**Data to process**
────────────────────

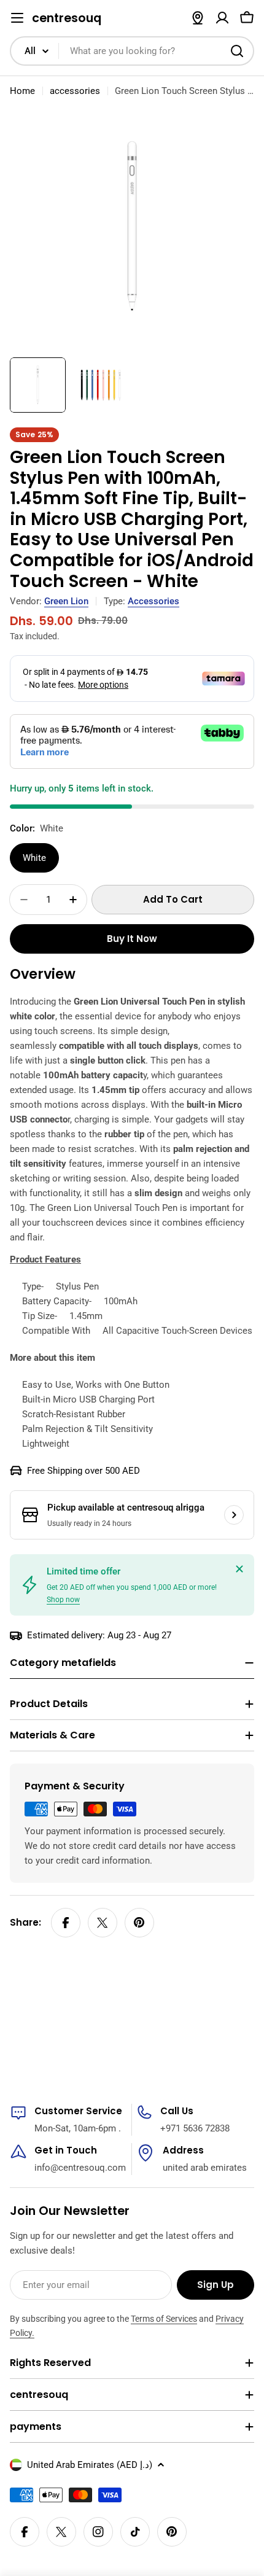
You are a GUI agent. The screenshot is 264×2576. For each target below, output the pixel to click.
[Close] (239, 1569)
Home (22, 90)
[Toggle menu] (17, 17)
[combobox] (132, 51)
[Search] (237, 51)
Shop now (63, 1599)
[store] (197, 17)
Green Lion (66, 601)
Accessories (153, 601)
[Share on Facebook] (65, 1922)
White (34, 857)
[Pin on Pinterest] (139, 1922)
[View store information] (234, 1515)
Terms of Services (164, 2319)
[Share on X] (102, 1922)
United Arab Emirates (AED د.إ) (89, 2464)
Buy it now (132, 938)
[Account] (222, 17)
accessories (75, 90)
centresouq (66, 18)
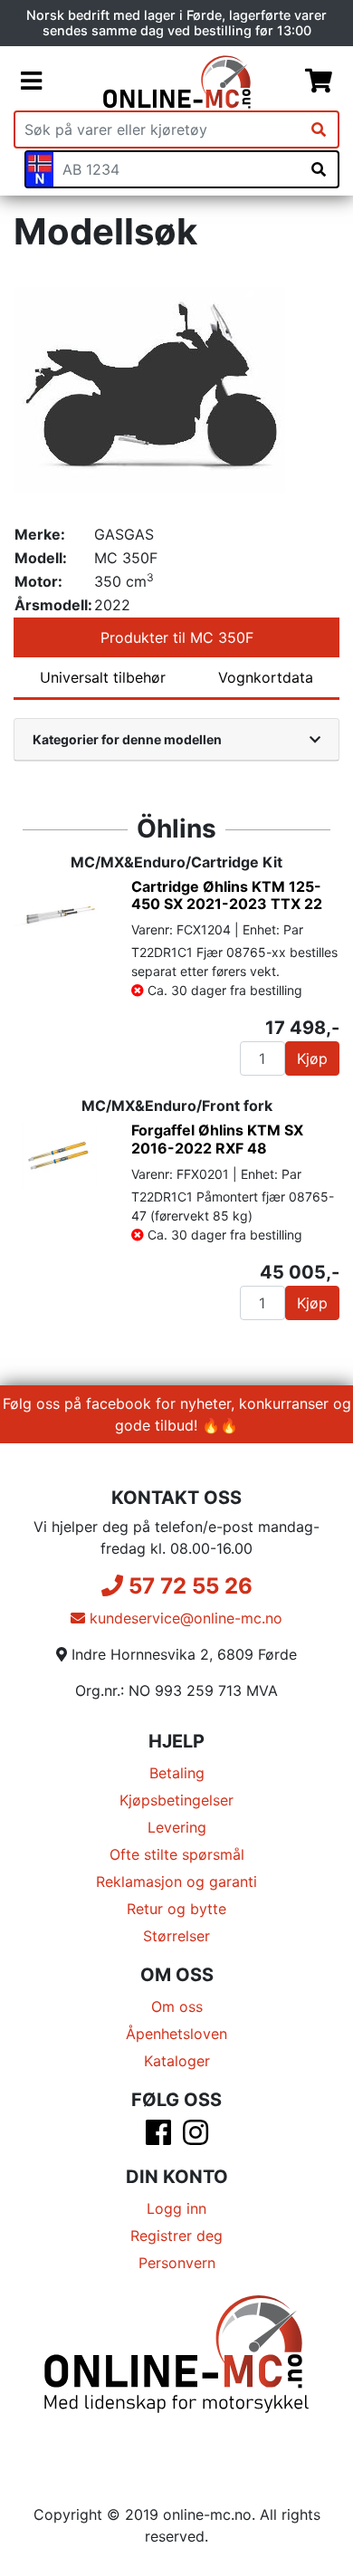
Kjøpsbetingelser (176, 1800)
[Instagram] (195, 2138)
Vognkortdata (265, 677)
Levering (177, 1827)
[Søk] (319, 129)
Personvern (176, 2263)
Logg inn (176, 2208)
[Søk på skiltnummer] (319, 169)
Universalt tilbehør (103, 677)
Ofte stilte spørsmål (177, 1854)
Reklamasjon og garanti (176, 1881)
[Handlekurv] (318, 81)
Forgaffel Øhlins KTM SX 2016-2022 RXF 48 (217, 1138)
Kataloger (177, 2061)
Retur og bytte (176, 1909)
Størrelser (176, 1936)
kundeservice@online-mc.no (183, 1618)
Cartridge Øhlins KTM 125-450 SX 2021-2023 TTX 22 (226, 895)
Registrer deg (176, 2235)
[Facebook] (158, 2138)
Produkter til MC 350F (176, 637)
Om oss (177, 2006)
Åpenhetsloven (176, 2034)
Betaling (177, 1773)
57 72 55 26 (188, 1586)
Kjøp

────────────────────

**What is required**
Extract exactly the lines from the one containing "accessories (75, 90)" through the last line of the records above, both included, and leave out the pictures.

**Final answer**
accessories (75, 90)
centresouq (66, 18)
Kjøpsbetingelser (176, 1800)
[Instagram] (195, 2138)
Vognkortdata (265, 677)
Levering (177, 1827)
[Søk] (319, 129)
Personvern (176, 2263)
Logg inn (176, 2208)
[Søk på skiltnummer] (319, 169)
Universalt tilbehør (103, 677)
Ofte stilte spørsmål (177, 1854)
Reklamasjon og garanti (176, 1881)
[Handlekurv] (318, 81)
Forgaffel Øhlins KTM SX 2016-2022 RXF 48 (217, 1138)
Kataloger (177, 2061)
Retur og bytte (176, 1909)
Størrelser (176, 1936)
kundeservice@online-mc.no (183, 1618)
Cartridge Øhlins KTM 125-450 SX 2021-2023 TTX 22 (226, 895)
Registrer deg (176, 2235)
[Facebook] (158, 2138)
Produkter til MC 350F (176, 637)
Om oss (177, 2006)
Åpenhetsloven (176, 2034)
Betaling (177, 1773)
57 72 55 26 (188, 1586)
Kjøp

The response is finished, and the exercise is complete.